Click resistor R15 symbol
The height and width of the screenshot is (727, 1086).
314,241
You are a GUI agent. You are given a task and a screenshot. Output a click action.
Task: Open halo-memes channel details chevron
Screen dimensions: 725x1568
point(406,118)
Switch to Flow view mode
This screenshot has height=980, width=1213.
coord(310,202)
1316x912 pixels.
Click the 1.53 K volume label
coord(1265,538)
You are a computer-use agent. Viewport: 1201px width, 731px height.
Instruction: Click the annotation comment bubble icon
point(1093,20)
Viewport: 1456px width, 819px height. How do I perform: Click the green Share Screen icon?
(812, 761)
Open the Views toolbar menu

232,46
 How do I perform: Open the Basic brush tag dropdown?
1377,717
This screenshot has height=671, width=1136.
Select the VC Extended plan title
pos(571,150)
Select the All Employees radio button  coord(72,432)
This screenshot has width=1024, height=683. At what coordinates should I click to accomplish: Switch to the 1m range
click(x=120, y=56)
━━━
- _TASK GOAL_
Copy out each line of the records above that contains the word "Open", matching capital and lowercase letters exactly.

- _OUTPUT FOR THIS TASK_
Task: Open halo-memes channel details chevron
Open the Views toolbar menu
 How do I perform: Open the Basic brush tag dropdown?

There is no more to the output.